At present, there are only a few theories and research results about the mechanism of fatty infiltration in rotator cuff. Tmprss11d, a member of type II transmembrane serine protease (TTSP) family, was highly expressed in respiratory epithelium and proved to exert an important role in the host defense system [25]. Till now, the role of TMPRSS11D in the musculoskeletal system was not clear. Cao et al. reported higher expression of TMPRSS11D is closely linked with the severity of the cancer because of its ability to disintegrate the extracellular matrix [26]. TMPRSS11D was also demonstrated to have a relationship with fat metabolism in the liver [25]. Therefore, it is an important research direction of the role of TMPRSS11D in the degeneration of tendon and lipid metabolism in the future. MMP family was also identified as a major player in rotator cuff tear. Protein expressions of MMP-9 and MMP-13 were notably increased in rotator cuff specimens obtained from surgery patients [27]. However, in MMP-13 (−/−) knockout mice group, researchers found a higher amount of fat infiltration compared to the wildtype MMP-13 (+/+) mice group. These interesting results indicated that MMP-13 exert a significant role in rotator muscle fatty infiltration and may be a potential target for treatment [28]. MMP inhibitor was helpful in the improvement of tendon-to-bone healing in a rotator cuff repair model [29]. Moreover, Tlr2, another identified hub gene in our study, was highly expressed in rotator cuff tendon in the first 2 weeks following injuries [30]. Tlr2 was viewed as an important mediator in NLRP3 inflammasome. The lowered activity of NLRP3 leads to a decrease in the fat accumulation in hepatocytes [31]. So, the molecular mediators associated with NLRP3 inflammasome was worth studying in the pathology of fatty infiltration in rotator cuff tendons. Taken together, hub genes identified in our research by comprehensive bioinformatic analyses were meaningful and worthy of deep-going study in the future.

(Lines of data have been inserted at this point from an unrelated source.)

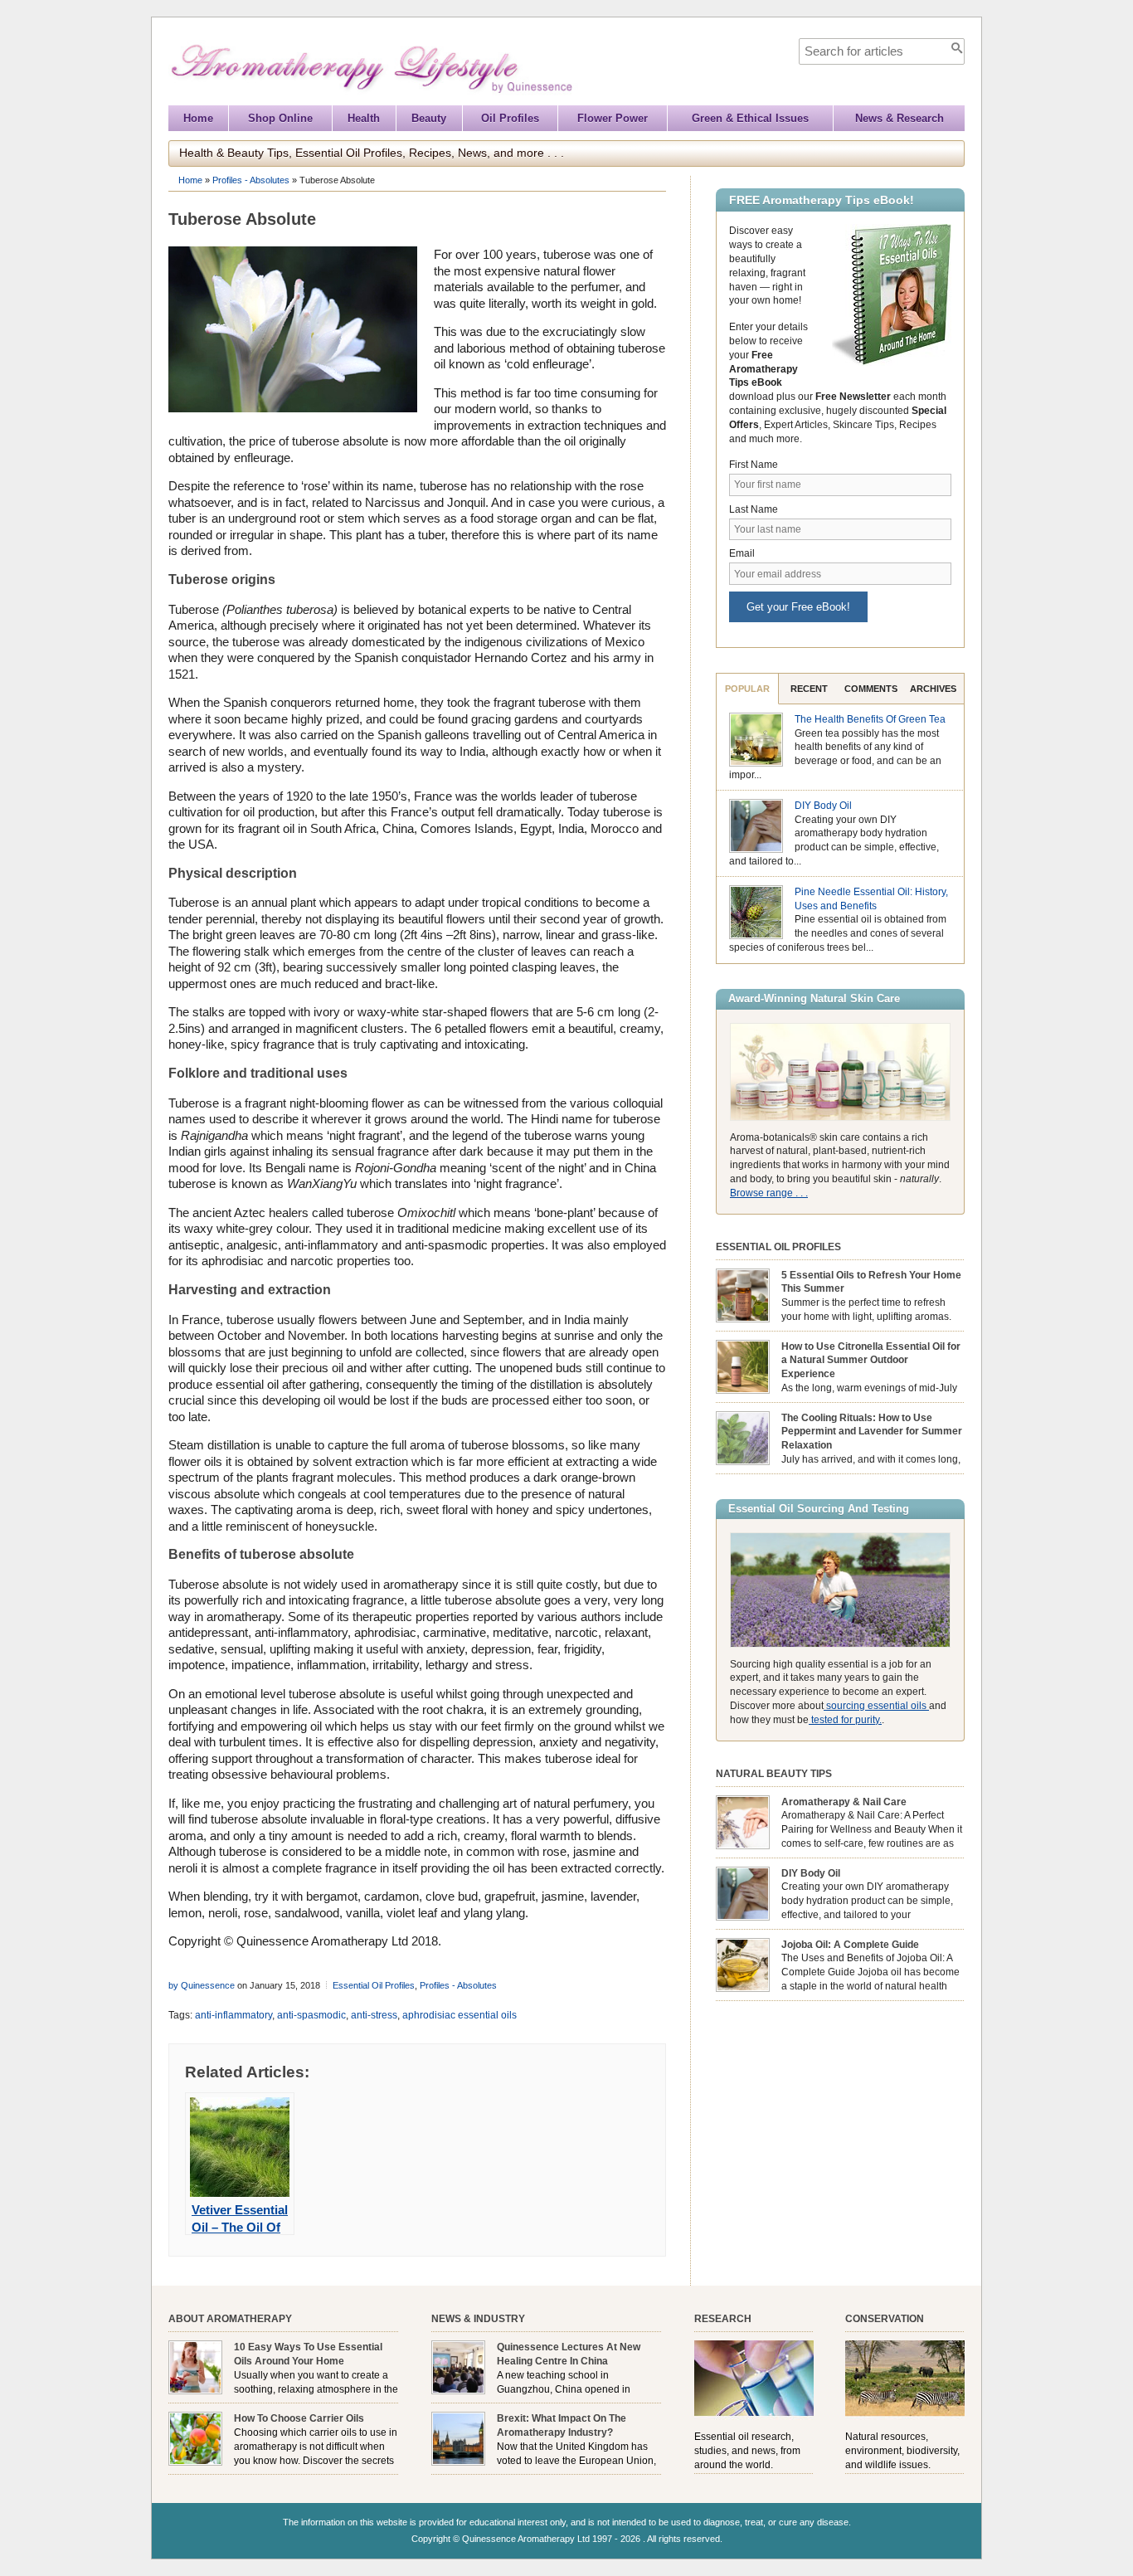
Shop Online (280, 118)
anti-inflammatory (233, 2015)
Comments (870, 689)
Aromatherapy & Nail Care (844, 1802)
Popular (747, 689)
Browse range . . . (769, 1193)
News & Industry (478, 2319)
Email (742, 553)
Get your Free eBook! (798, 607)
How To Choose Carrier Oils (299, 2418)
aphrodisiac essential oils (459, 2015)
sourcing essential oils (876, 1706)
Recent (809, 689)
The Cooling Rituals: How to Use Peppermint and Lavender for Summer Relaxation (871, 1432)
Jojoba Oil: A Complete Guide (850, 1944)
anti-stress (374, 2015)
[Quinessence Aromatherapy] (447, 97)
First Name (753, 464)
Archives (933, 689)
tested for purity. (845, 1720)
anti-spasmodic (311, 2015)
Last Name (753, 509)
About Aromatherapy (230, 2319)
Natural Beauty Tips (774, 1774)
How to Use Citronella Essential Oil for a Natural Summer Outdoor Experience (870, 1361)
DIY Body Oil (823, 805)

We also performed an intensive module analysis based on the PPI network in this study. In chronically rotator cuff muscles, increased gene expressions of PPAR-γ, PLD1, miR-27a and lipid synthesis were obversed. And ECM degradation- and remodeling-related genes such as MMP2, MMP9, and MMP14 were also overexpressed in the pathological process of fibrosis [32]. Blocking of p38 MAPK signaling, an important regulator of adipogenesis, reduced the fat accumulation by nearly half and adjusted the expressions of adipogenesis- and matrix accumulation-related genes [33]. Our KEGG pathway enrichment analyses showed that the functions of module 4 and 5 were mainly associated with metabolic pathways and fatty acid degradation. And DEGs such as Acsl1, Acsl4, Acsl6, Lipg, Lpin1, Mboat2, Pnpla3, Ppap2a, Ccbl1, Impdh1, and Nt5c1a were functionality associated with these pathways.

A limitation of this study is that the stage of fatty infiltration in the rat models in GSE103266 is unclear. Besides, there are some anatomical differences between human and rat. Therefore, the pathophysiological process of fatty infiltration in rat is different from human. We still need to conduct validation experiment to proof our speculation in the future.

Conclusion

The current study identified a series of DEGs in each stage of massive rotator cuff tear. Using a series of bioinformatics analyses, hub genes including Tmprss11d, Ptprc, Itgam, Mmp9, Tlr2, Il1b, Il18, Ccl5, Cxcl10, and Ccr7 were identified. Further GO and KEGG pathway analysis suggests potential mechanisms through which these hub genes mediate fatty infiltration pathogenesis in rotator cuff tear. In addition, module analysis highlights the important roles of metabolic pathways and fatty acid degradation in the regulation of fatty infiltration. Our results indicated the potential key genes and pathways involved in fatty degeneration and supplied therapeutic targets to improve clinical outcomes for patients who suffer from chronic rotator cuff tears and fatty infiltration.